Our employees are as important as our students, and employee feedback is also important. We will be issuing campus-wide surveys assessing how well employee goals are set with respect to our change initiatives, and how our incentive and evaluation programs are reinforcing change behaviors, as well as employee satisfaction that they are receiving sufficient information about changes that affect them.
Our cross-functional team that will monitor the end of course surveys will also monitor our public suggestiong page and track trends and requests. Public feedback should be a major factor when we determine potential new programs for resourcing. We will also work with the major search engines to moinitor search terms that are commonly used in conjunction with NVCC or Kelsey Campus to help us identify if there are offerings that the community is searching for that we do not support.
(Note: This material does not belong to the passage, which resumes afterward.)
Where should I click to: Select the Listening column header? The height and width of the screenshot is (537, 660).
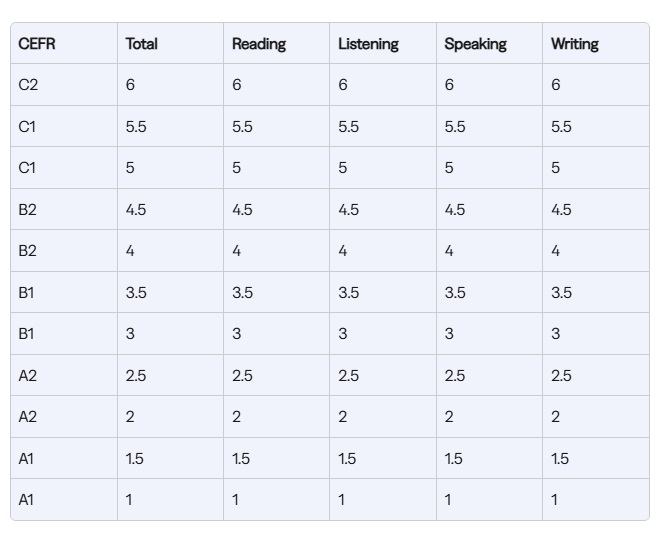click(368, 44)
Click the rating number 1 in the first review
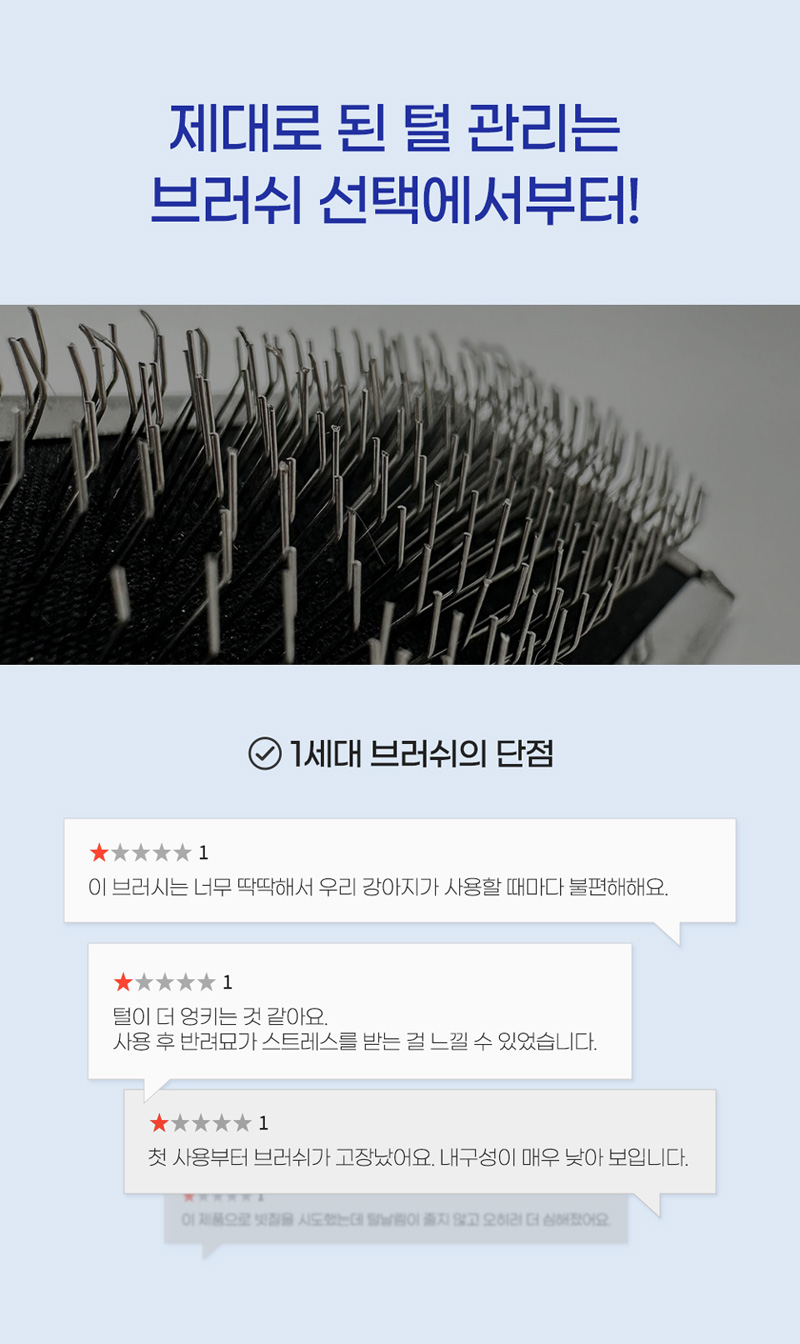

Last, after action reviews (AARs) will become part of our culture. Anytime we receive negative feedback, whether it be from end of course surveys, employee satisfaction surveys, or otherwise, we will continually address how we can do better, and the AAR results will drive change.
Our goal is 100% follow-up when we receive negative feedback from students about a course and the student opts to identify himself on the survey. The intent of the follow-up is two-fold. First, we want to reinforce to the student that we care and we are committed to continuous improvement, and two, to capture more detailed feedback than a survey alone for AAR and improvement purposes.
Likewise, when employee surveys indicate they are not familiar with our change plan, or if they are dissatisfied with the implementation, supervisors will discuss the concerns each and every time. We want our employees to know they their input and participation in our change initiatives are valued and important.
All team-based efforts supporting our change or improvement plans will be cross-functional teams. Collaboration across functional areas is not only vital to assessing our progress and coordinating the right resources to keep our plan on track, but also to continuing to promote collaboration and continuous improvement.
Anytime we receive a negative indicator, whether it be a failure to hit a benchmark in our change plan implementation schedule, student or employee satisfaction surveys, or a failure to hit enrollment goals in a course, we will emphasize the AAR process to identify what we can do better. We will inculcate a culture of meeting failure or negative feedback head-on, rather than ignoring negative indicators or hoping they improve on their own.
Our communication plan is an important part to implementing change throughout the campus. First, it emphasizes senior leader support, so that all employees know that the initiatives are endorsed from the top and that their work and efforts will not be in vain. It also helps align actions and resources across functional areas, as it enables mid-level managers to make better decentralized decisions. Third, it will help better inform the public, raise their enthusiasm, and recruit more quality ideas for future incremental changes from the public. Last, it will emphasize a culture of continuous improvement. We can and should always strive to do better in all of our courses, programs, and activities.
Change is happening. The president, the dean, and the community all feel we have not been as adaptive to changing conditions in the community as we could be. In order to become more adaptive and to inculcate a culture of continuous improvement, we will promote the use of cross-functional teams as frequently as possible to ensure we get the collaboration and community buy-in that major change initiatives require. This will help keep us relevant and will strengthen our relevancy in the community, which is essential to our long-term viability.